TEXTE FOURNI:

--*--

De vos trois médailles d’or olympiques de vitesse en 1996 et 2000 et celle sur 500 mètres de laquelle êtes-vous la plus fière ?
Celle d’Atlanta, c’était un peu la confirmation du premier titre mondial obtenu en 1995. Cette médaille a été évidemment très importante. Elle traduisait aussi et surtout la revanche de Barcelone. Les deux autres sur Sydney marquaient la fin de ma carrière. Il ne fallait pas rater sa sortie. De conserver le titre en vitesse était forcément un moment très fort. Quant au titre sur 500 mètres, c’est une discipline dans laquelle je n’avais jamais été battue. Cela aurait constitué une grosse déception si je n’avais pas obtenu cette médaille.
Vous avez aussi accumulé dix couronnes mondiales. Vos titres olympiques ont-ils eu une saveur encore plus particulière ?
C’est une saveur différente. Le fait que les Jeux soient plus rares induit qu’il y a un enjeu supplémentaire. Les sportifs se préparent pendant quatre ans pour figurer dans l’équipe de France olympique et pour y performer. Mais, sportivement, un titre mondial c’est aussi difficile à obtenir. Il y a plus de concurrents au départ et moins de quotas aux Jeux Olympiques. Un titre mondial au niveau performance, ce n’est pas en-dessous d’un titre olympique. Sauf que cela revient plus souvent. Si on se rate une année, c’est moins grave que si on se manque sur des Jeux Olympiques.
Que vous apportait Daniel Morelon au quotidien dans votre progression sportive ?
Toute son expérience de sportif et d’entraîneur. Il m’apportait cette rigueur dans le travail, avec ces périodes de remises en question permanentes. On a le droit au coaching dans la discipline de la vitesse. Il était un fin tacticien qui était une ressource importante pour moi.
Que souhaitez-vous qu’on garde comme image de vous ?
Celle de la persévérance, du travail. C’est bien déjà (sourire). Surtout le fait de se dire que c’est réalisable et accessible. Quand on est jeune, on se dit que les Jeux Olympiques c’est inaccessible, mais en fait si. Après, évidemment, c’est le fruit de beaucoup d’engagement et de travail. Mais c’est un rêve qu’on peut réaliser.
Félicia Ballanger détient un record avec Marie-Jo Pérec
Quels conseils pourriez-vous donner aux jeunes qui veulent se mettre à votre discipline ?

--*--

CONSIGNE:
D'après l'entretien ci-dessus, dans quelle discipline la personne interrogée affirme-t-elle n'avoir jamais été battue ?

--*--

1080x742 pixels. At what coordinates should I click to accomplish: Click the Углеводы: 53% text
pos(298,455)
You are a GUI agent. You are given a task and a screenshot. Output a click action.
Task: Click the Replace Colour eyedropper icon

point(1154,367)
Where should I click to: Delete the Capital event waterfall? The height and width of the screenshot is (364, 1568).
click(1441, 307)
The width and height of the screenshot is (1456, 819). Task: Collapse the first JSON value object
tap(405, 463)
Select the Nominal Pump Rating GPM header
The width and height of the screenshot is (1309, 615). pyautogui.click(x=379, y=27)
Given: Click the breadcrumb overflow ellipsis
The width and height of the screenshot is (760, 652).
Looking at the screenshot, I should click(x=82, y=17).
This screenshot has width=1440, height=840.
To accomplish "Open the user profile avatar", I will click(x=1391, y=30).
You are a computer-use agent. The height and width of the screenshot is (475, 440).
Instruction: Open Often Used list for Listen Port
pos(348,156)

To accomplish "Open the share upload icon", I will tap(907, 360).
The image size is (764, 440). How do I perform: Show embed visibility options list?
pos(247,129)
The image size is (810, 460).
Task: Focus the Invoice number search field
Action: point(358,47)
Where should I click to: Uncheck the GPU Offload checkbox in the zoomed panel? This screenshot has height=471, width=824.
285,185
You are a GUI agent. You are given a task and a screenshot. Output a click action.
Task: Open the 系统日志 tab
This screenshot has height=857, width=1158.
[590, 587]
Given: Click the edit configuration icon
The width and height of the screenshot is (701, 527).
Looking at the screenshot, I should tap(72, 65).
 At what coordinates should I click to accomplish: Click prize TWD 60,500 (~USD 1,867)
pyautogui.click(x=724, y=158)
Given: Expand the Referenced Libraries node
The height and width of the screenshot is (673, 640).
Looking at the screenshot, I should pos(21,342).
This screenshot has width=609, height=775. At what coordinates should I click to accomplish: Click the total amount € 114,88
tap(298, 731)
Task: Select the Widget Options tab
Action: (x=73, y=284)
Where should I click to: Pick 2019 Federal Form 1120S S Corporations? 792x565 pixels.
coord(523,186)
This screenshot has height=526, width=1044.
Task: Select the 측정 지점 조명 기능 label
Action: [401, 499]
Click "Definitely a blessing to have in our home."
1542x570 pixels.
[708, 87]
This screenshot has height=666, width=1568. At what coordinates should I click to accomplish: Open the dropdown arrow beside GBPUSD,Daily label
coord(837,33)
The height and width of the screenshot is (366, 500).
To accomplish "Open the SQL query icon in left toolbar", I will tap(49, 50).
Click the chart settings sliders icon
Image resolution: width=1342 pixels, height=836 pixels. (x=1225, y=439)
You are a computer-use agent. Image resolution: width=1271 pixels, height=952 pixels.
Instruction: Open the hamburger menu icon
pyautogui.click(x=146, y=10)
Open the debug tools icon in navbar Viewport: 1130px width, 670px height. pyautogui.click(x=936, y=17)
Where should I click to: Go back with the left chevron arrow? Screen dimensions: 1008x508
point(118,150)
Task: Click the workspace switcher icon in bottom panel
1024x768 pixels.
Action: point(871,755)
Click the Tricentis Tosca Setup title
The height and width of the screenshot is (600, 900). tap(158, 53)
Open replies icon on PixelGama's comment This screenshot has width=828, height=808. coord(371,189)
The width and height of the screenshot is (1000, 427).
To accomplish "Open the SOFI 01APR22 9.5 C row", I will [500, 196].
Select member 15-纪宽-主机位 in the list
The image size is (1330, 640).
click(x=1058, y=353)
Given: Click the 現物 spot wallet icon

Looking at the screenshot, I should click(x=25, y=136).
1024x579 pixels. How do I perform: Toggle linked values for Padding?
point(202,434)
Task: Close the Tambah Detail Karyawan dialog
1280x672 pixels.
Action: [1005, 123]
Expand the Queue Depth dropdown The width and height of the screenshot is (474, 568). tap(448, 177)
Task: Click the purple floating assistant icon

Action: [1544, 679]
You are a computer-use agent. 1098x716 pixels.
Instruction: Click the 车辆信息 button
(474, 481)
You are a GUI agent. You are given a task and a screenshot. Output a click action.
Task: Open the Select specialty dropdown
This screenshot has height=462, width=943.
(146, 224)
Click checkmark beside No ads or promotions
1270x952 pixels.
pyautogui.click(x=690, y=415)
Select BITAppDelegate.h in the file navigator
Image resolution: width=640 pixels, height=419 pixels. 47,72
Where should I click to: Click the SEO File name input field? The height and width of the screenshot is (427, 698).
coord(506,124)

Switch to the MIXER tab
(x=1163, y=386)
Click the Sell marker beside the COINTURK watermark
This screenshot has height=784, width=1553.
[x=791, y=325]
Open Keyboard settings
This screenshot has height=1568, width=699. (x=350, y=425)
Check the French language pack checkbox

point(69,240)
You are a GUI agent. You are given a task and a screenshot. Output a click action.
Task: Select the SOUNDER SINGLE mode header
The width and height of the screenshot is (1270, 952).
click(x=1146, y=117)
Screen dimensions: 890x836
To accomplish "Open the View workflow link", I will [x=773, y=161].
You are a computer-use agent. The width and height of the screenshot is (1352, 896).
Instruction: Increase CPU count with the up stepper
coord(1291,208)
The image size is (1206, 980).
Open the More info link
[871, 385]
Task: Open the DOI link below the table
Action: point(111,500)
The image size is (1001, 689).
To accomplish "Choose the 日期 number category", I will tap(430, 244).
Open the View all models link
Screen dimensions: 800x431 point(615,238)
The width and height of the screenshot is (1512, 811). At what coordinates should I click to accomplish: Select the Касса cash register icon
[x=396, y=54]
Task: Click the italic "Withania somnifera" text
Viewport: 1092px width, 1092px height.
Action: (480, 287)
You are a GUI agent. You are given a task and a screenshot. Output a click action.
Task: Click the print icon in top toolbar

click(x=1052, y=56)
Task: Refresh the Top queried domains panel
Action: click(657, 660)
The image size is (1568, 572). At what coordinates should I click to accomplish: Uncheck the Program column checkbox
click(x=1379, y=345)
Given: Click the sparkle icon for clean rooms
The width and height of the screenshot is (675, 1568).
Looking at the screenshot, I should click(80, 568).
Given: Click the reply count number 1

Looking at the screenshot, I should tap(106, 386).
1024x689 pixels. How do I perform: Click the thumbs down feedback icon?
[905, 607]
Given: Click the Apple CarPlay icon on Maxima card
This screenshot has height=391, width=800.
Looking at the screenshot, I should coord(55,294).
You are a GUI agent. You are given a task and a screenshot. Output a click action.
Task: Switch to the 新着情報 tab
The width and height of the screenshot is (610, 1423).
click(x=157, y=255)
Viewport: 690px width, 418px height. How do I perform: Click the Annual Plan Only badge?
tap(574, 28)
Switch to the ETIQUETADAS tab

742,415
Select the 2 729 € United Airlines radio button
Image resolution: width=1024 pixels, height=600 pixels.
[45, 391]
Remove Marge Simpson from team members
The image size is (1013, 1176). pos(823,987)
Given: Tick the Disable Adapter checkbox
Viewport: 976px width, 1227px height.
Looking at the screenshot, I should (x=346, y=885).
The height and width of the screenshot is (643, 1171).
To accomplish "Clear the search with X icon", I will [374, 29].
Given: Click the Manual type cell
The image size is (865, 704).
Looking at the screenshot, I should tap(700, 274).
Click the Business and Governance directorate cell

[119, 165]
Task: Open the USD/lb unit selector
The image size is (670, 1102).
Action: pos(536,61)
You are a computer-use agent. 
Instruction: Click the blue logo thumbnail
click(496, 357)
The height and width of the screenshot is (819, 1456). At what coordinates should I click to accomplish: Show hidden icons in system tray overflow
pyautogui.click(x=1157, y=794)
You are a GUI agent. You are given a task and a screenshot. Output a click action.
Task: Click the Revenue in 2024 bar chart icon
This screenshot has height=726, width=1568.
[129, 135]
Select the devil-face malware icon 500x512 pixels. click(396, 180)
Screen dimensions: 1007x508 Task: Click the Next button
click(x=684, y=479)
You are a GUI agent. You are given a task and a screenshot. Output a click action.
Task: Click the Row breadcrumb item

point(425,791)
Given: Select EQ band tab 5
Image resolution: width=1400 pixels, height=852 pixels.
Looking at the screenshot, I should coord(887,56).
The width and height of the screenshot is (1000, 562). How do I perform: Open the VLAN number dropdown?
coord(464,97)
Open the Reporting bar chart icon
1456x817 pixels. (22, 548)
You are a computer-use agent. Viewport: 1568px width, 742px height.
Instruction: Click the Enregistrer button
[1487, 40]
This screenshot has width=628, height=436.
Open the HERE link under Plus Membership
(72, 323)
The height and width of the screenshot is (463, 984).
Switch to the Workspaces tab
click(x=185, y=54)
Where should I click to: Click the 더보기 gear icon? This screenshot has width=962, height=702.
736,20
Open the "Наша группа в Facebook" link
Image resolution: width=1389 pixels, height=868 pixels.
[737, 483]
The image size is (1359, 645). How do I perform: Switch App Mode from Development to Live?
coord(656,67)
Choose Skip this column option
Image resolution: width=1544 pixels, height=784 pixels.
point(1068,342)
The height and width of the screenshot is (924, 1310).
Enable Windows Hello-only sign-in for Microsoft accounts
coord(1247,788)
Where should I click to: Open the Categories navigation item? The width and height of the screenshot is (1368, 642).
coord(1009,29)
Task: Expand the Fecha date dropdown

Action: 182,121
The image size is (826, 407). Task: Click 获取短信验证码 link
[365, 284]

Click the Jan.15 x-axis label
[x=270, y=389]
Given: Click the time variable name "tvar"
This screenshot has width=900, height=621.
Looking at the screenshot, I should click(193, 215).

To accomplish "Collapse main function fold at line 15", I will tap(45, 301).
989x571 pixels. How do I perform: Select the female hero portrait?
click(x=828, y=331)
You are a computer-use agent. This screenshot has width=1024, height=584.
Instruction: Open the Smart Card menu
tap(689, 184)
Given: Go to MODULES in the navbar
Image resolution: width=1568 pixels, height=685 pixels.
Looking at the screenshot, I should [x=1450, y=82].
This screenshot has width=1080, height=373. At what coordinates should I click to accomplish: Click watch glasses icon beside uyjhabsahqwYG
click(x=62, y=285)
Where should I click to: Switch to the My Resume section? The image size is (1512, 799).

--*--

RÉPONSE ATTENDUE:
Le 500 mètres.